Der Beschluss des BGH vom 28.4.2020 – X ZR 60/19 (ZAP EN-Nr. 331/2020 [LS] = NJW 2020, 2194) befasst sich mit anwaltlichen Sorgfaltspflichten bei Telefax-Übermittlung. Probleme können sich ergeben, wenn im Hinblick auf einen drohenden Fristablauf (z.B. kurz vor Mitternacht) noch ein Telefax versandt werden soll.
Der Versender hat mit der ordnungsgemäßen Nutzung eines funktionsfähigen Sendegeräts und der korrekten Eingabe der Empfängernummer das seinerseits Erforderliche zur Fristwahrung getan,
wenn er so rechtzeitig mit der Übermittlung begonnen hat, dass unter normalen Umständen mit einem Abschluss vor 0.00 Uhr zu rechnen gewesen ist. Das soll – so der BGH – unter Hinweis auf seine bisherige Rechtsprechung – i.d.R. der Fall sein, wenn eine Übermittlungszeit von 30 Sekunden pro Seite angesetzt wird und sich der so errechnete Wert im Hinblick auf die Möglichkeit einer anderweitigen Belegung des Empfangsgeräts sowie schwankende Übertragungsgeschwindigkeiten um einen Sicherheitszuschlag von ca. 20 Minuten erhöht wird.
Beispiel:
Ist ein 20-seitiger Schriftsatz am letzten Tag der Klagefrist mittels Telefax einzureichen, muss der Versand bis spätestens 23.30 Uhr begonnen sein (24 Uhr abzüglich 20 Minuten Sicherheitsabschlag, abzüglich 20 × 30 Sekunden für 20 Seiten).
Kommt es trotz Einhaltung dieser Pflichten zu einer Fristversäumung, kann grds. Wiedereinsetzung in den vorigen Stand nach § 233 ZPO – s. auch in anderen Verfahrensordnungen: § 67 SGG, § 60 VwGO, § 56 FGO – gewährt werden. Weitere Rechtsprechung des BGH zur Wiedereinsetzung referiert Rohwetter, NJW 2020, 2010.
Hinweis:
Die Entscheidung ist ergangen in dem Fall eines Patentanwalts, für den nach § 31a BRAO das besondere elektronische Anwaltspostfach (beA) nicht zur Verfügung steht. Der BGH lässt offen, ob Rechtsanwälte, die sich für den Versand per Telefax entschieden haben, bei technischen Problemen kurz vor Fristablauf einen Übermittlungsversuch über das beA unternehmen müssen (so aber OLG Dresden, Beschl. v. 29.7.2019 – 4 U 879/19, MDR 2020, 306; a.A. LG Mannheim, Urt. v. 17.1.2020 – 1 S 71/19, NJW 2020, 940 mit Anm. Siegmund, NJW 2020, 941). Die relativ hohe Zahl an Störungsmeldungen, die bisher für dieses System veröffentlicht wurden, begründet aber, so der BGH, Zweifel daran, ob es in seiner derzeitigen Form eine höhere Gewähr für eine erfolgreiche Übermittlung kurz vor Fristablauf bietet als ein Telefaxdienst.

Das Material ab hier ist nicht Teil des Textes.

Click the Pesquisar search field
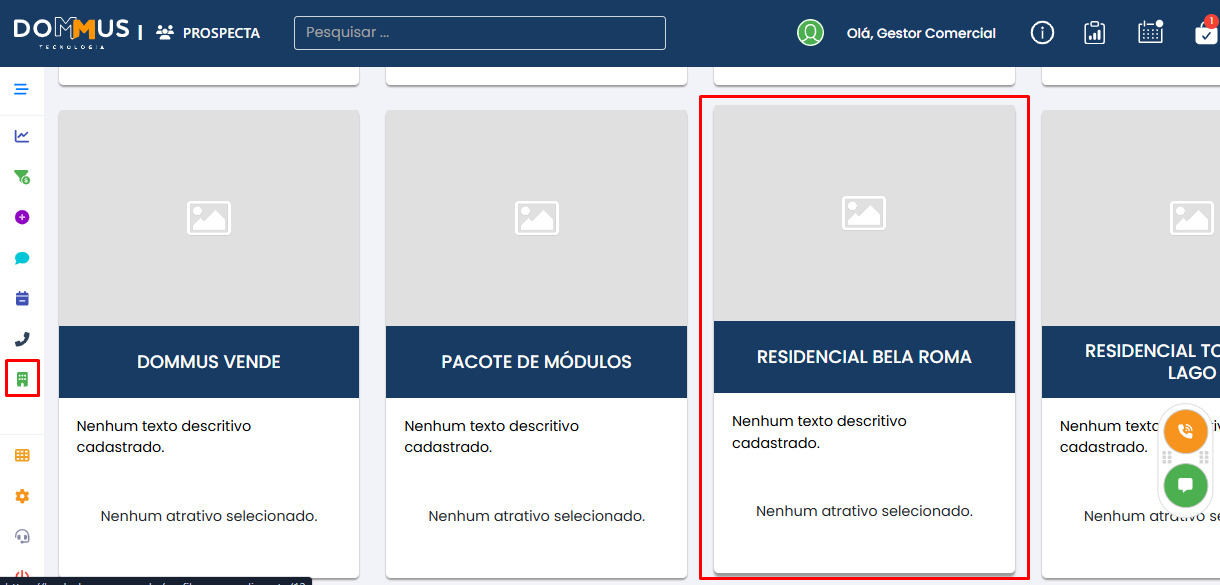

Das Gericht verweist in diesem Zusammenhang auf seine ständige Rechtsprechung, wonach Gerichte die Anforderungen an die den Prozessbevollmächtigten i.R.d. § 233 S. 1 ZPO obliegende Sorgfalt nicht überspannen dürfen (s. auch BGH, Beschl. v. 27.6.2017 – II ZB 22/16, Rn 13 ff., ZAP EN-Nr. 610/2017).
Für die Entscheidung des Streitfalls bedarf diese Frage jedoch keiner abschließenden Beantwortung. Der BGH hält Patentanwälte jedenfalls nicht dazu verpflichtet, in der geschilderten Situation einen Rechtsanwalt zu bitten, den Versand für ihn vorzunehmen oder ihm eine Sendeberechtigung für sein Postfach einzuräumen.
Hinweis:
Im Sozialrecht gilt der Grundsatz der Nichtförmlichkeit des Verwaltungsverfahrens (§ 9 S. 1 SGB X, s. etwa Roller in von Wulffen/Schütze, SGB X, § 9 Rn 4 m.w.N.), sodass – wenn nicht im Einzelfall besondere Formvorschriften bestehen (hierzu Roller a.a.O., Rn 5) – sich Beteiligte mündlich, schriftlich, elektronisch (§ 36a SGB I) zur Niederschrift, telefonisch und auch mittels Telefax an die Behörde wenden können. Auch für das gerichtliche Verfahren besteht die Möglichkeit, Klage oder Rechtsmittel durch Telefax einzulegen, obwohl dieses nicht die Schriftform nach § 126 Abs. 1 BGB wahrt.